Note that caps that are connected in parallel combine electrically appear as a single value. Adding values together (1.5 uf + 0.5 uf = 2 uf) can help you achieve the more exact results. I suggest you measure each electrolytic and the mylar that parallels it as a unit and use that as your target replacement value.

Here are nominal ESR values (measured at 10kHz) for the Bennic bipolar caps used across the Spica line (from John Bau):

Value/Voltage Ohms @10Khz
40uF/50V 0.29
33uF/50V 0.22
20uF/50V 0.21
4.7uF/50V 0.11
3.1uF/50V 0.055

Ordering Capacitors

If you are just looking to repair your Spica's I would match and replace the existing caps with as close a match as possible. Spica used a lot of Bennic caps which are still widely available. Electrolytics come in polarized (for DC applications like power supplies) and non-polarized (for AC applications like speaker crossovers). You will want non-polarized (or bi-Polar) caps. There are also differing lead configurations for caps, you will see “radial” and “axial” varieties in the cap listings. Radial have both leads extending from one end of the unit, Axial have a lead extending from either end. While electrically identical, you will want Axial. leads.
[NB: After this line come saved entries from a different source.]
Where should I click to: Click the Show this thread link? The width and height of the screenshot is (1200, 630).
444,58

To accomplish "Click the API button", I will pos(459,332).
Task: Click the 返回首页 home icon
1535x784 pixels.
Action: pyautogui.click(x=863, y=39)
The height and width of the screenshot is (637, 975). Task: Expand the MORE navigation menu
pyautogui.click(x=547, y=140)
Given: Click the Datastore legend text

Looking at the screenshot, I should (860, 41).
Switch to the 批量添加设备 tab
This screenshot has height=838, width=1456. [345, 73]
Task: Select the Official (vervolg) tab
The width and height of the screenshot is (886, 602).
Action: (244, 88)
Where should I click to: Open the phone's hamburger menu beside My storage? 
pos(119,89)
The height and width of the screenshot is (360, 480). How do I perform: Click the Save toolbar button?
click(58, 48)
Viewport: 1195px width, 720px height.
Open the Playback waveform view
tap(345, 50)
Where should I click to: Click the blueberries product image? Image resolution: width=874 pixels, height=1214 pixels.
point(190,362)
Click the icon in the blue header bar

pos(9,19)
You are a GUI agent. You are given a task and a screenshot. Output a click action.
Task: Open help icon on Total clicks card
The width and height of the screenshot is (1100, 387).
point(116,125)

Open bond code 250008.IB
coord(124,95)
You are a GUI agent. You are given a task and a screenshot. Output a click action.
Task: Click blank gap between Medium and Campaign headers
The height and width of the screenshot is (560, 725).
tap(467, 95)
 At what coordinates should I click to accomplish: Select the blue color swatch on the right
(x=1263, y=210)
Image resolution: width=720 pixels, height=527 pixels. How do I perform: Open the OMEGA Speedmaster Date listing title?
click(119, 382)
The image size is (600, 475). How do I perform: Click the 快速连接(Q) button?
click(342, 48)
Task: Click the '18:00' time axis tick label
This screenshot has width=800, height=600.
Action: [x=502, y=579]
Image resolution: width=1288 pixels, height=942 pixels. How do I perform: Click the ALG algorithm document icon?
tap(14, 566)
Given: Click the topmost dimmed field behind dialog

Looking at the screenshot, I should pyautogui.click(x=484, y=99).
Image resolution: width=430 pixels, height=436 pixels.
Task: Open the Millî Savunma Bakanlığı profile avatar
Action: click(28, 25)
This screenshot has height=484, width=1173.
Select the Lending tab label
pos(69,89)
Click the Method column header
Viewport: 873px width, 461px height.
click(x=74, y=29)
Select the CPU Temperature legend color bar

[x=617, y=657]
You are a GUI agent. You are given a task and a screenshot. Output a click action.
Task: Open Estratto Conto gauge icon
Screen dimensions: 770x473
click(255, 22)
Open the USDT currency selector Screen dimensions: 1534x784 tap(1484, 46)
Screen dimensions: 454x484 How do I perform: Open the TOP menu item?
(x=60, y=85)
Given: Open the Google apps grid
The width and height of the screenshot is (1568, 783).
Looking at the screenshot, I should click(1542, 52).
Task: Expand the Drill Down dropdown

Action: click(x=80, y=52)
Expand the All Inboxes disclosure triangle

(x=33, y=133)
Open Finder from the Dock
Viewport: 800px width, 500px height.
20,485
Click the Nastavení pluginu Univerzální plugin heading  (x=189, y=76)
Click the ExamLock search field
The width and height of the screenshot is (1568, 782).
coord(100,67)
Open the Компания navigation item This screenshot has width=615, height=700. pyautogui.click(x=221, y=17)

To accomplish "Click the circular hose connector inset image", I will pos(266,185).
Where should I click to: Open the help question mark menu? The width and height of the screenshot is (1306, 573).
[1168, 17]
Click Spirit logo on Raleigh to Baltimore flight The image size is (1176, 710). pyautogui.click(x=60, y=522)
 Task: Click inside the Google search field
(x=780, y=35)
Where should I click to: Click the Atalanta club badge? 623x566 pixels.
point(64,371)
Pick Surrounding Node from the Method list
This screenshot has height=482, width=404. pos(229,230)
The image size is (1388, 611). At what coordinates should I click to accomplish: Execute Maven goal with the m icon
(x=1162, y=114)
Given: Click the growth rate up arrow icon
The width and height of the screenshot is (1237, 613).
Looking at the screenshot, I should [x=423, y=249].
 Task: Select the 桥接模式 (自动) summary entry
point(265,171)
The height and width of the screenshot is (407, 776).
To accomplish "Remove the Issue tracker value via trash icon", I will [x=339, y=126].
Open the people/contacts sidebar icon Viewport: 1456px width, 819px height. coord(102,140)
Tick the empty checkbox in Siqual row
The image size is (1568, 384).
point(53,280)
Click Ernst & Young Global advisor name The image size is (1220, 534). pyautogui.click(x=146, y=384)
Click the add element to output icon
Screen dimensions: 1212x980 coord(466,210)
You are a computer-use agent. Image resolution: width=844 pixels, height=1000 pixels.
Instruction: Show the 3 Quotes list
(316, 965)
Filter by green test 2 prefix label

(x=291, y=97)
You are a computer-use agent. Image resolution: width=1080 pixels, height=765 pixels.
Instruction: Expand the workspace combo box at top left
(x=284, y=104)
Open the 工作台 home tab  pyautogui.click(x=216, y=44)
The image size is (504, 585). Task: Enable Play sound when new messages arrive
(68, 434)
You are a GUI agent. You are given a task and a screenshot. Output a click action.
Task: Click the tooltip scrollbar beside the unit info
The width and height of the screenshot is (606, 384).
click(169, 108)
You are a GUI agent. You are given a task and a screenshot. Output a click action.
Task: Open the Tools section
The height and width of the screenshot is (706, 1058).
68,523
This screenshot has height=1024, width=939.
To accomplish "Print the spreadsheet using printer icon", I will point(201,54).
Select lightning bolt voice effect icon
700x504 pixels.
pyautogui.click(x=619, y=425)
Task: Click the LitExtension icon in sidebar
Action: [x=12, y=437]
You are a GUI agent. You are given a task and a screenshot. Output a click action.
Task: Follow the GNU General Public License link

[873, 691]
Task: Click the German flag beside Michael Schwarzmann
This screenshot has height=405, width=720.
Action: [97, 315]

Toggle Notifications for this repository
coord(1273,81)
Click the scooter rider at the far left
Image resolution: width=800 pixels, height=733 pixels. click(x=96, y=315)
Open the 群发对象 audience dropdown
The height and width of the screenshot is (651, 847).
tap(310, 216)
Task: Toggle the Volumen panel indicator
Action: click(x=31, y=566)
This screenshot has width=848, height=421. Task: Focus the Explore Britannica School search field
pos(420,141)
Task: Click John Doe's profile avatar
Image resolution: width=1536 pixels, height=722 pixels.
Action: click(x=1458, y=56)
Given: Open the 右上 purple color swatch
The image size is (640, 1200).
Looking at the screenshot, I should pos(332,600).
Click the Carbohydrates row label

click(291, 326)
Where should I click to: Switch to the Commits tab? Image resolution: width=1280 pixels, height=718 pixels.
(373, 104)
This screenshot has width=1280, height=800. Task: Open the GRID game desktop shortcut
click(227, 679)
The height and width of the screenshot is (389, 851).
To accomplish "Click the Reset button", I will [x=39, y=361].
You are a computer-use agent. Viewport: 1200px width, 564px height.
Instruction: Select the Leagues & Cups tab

The factory electrolytics caps were rated at 50 volts (50V) so stay with those rated at 50v or greater.

In addition, to voltage and capacitance, most part listings will also include the physical dimensions of the cap and the lead length. You need to be sure the caps are short enough to fit the existing space and not so large in diameter as to interfere with adjacent components.

Note: There are some mylar caps on the boards, they are the smaller values and look different than the electrolytics (which look kind of like batteries). You should not need to replace the mylars for age reasons.